Oct 19, 2017 Newsdesk Industry Talk, Latest News, Top of the deck
Heavily-indebted gaming equipment and lottery services providers International Game Technology Plc (IGT) and Scientific Games Corp could face positives and negatives from political developments in Italy surrounding the proposed extension of an Italian government-issued lottery scratch-card concession in which both firms have respective stakes.
So stated a Wednesday note from Telsey Advisory Group LLC. A downside, said the brokerage, is that the plan by the Italian government – to bring forward a process that had been due only in 2019 – would affect the firms’ cash flow because it would bring forward the payment date for an aggregate EUR800 million (US$944 million) due in concession fee. An upside, said the brokerage, is that the proposed nine-year extension – with no change of terms – would remove the near-term risk of such business being discontinued.
“We believe the currently proposed decree is a long-term positive for both names and this volatility should be viewed opportunistically,” wrote analyst David Katz.
IGT’s net debt as of June 30 stood at US$7.00 billion, according to its second-quarter results. At the end of June, Scientific Games had total outstanding debt of US$8.18 billion, according to its second-quarter results, issued in late July.
Currently, IGT owns 64 percent of the Italian lottery scratch-card concession, Scientific Games has 20 percent, and a body representing local tobacconists holds 16 percent, said Telsey.

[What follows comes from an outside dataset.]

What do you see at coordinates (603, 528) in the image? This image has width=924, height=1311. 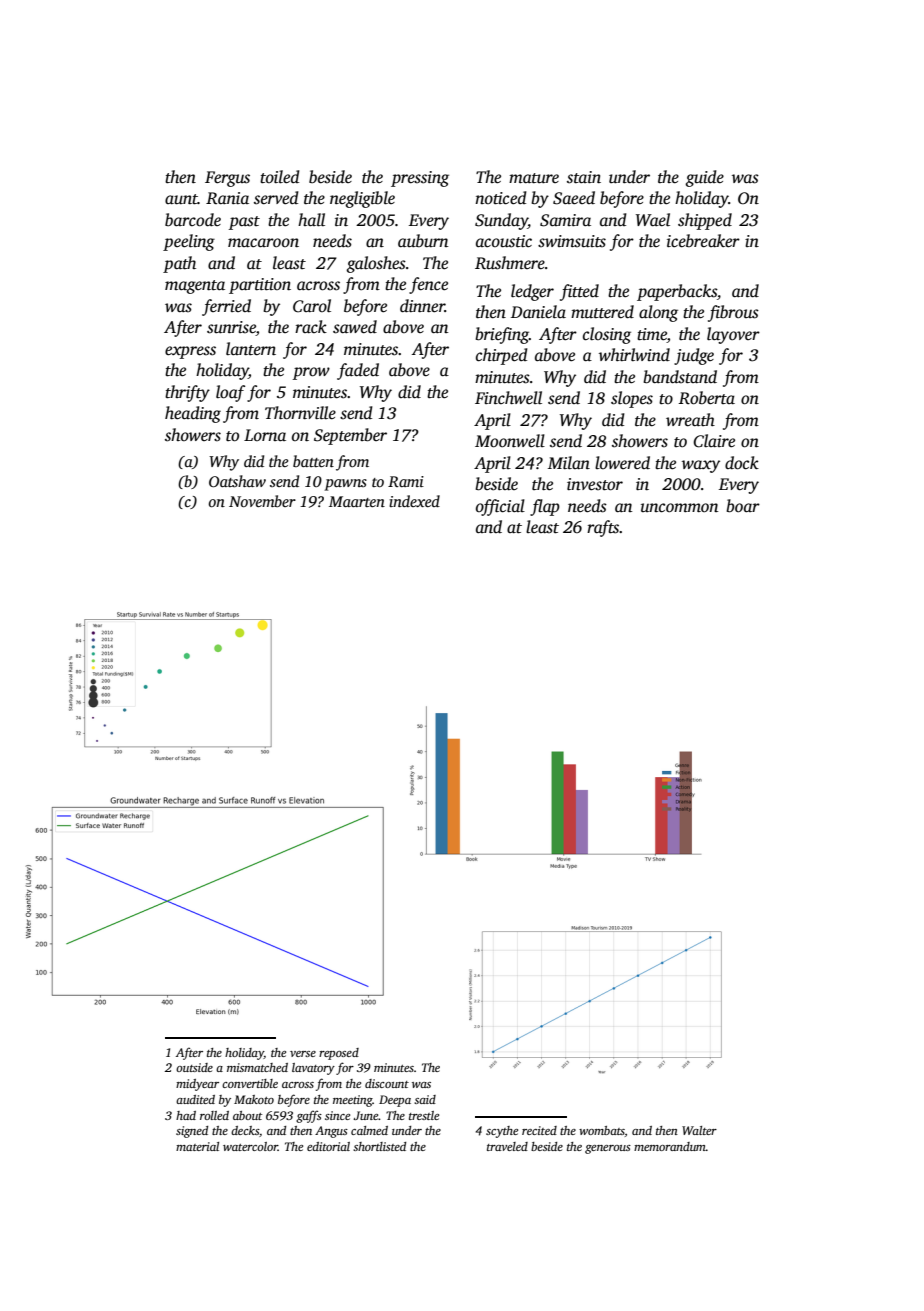 I see `rafts` at bounding box center [603, 528].
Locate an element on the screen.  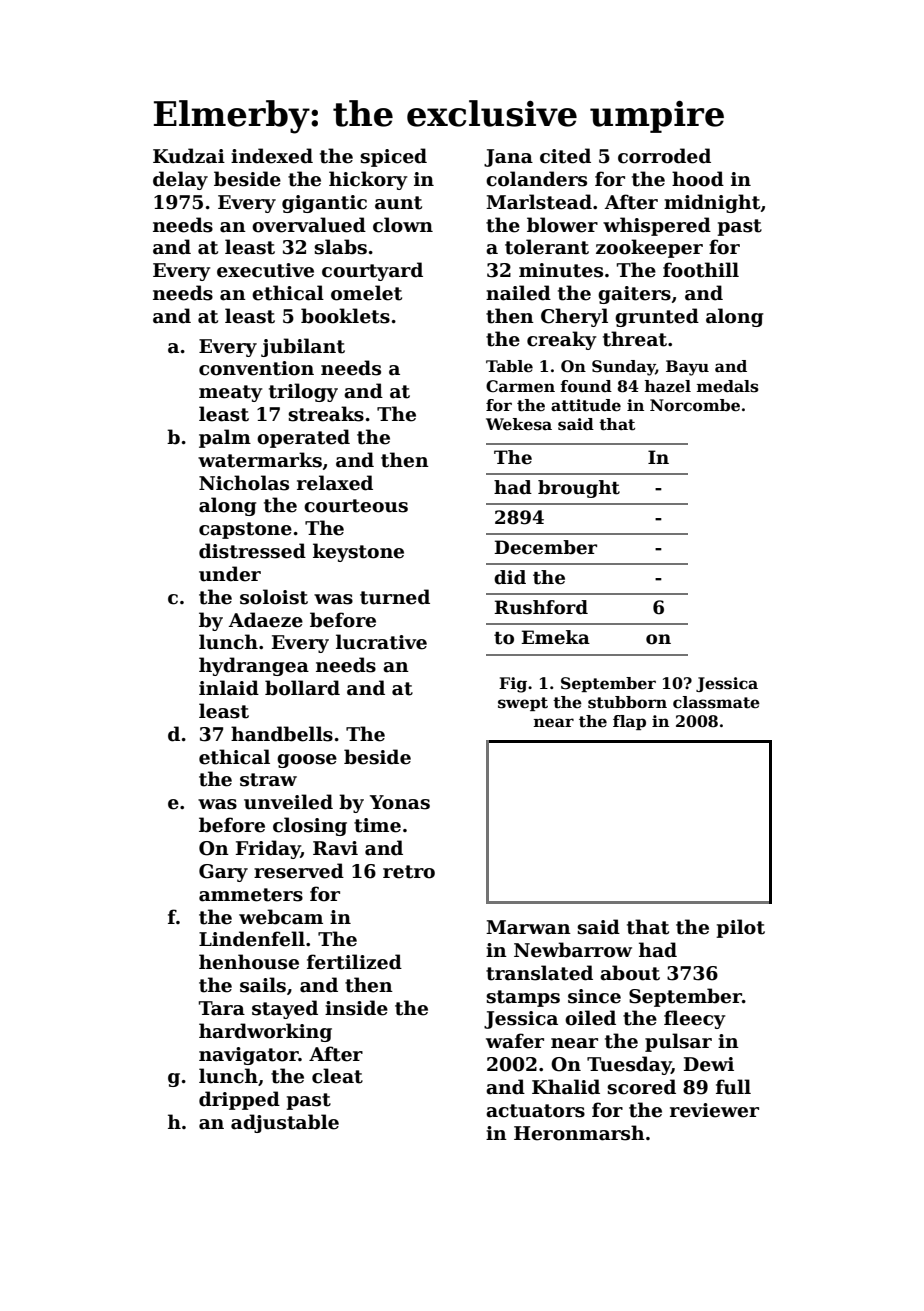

“In the case of IGT, expectations had been that the company would generate approximately US$500 million free cash flow [group wide] in 2018 to reduce leverage after making only marginal progress over the past two years,” stated Mr Katz.
“Should the [Italian] decree be confirmed, the company’s leverage would remain at the current level [4.2x], which delays the prospects for alternative capital allocation initiatives,” he added.
“The positive perspective is that the uncertainty around a rebidding process, new terms and new structure would be mitigated and the company would not have any rebidding processes until 2020, when the current extension of the New York lottery expires,” added the analyst.
Regarding Scientific Games’ position on the Italian concession, Mr Katz noted: “According to our estimates, the company will generate US$223 million of free cash [group wide] in 2017 and US$358 million in 2018. Therefore, the allocation of an additional US$200 million [its share of the Italian concession fee] sooner than expected could have a meaningful impact on its capital decisions,” he stated.
“In particular, Scientific Games intends to pursue refinancing of its 10-percent senior subordinated notes and its 7-percent senior secured notes, both of which become callable in 2018 and are trading at levels that imply considerable interest cost savings. We believe the change in capital needs could become a relevant factor in pursuing these strategies,” stated Mr Katz.
Scientific Games said in an October 2 press release that its wholly-owned subsidiary Scientific Games International Inc would – “subject to market and other conditions” – conduct a private offering for US$350-million in senior secured notes due 2025.
The net proceeds of the notes, together with cash on hand and borrowings under the company’s existing revolving credit facility would be used to finance the planned acquisition of sports wagering specialist NYX Gaming Group Ltd and its subsidiaries, and to refinance some debt of the target business.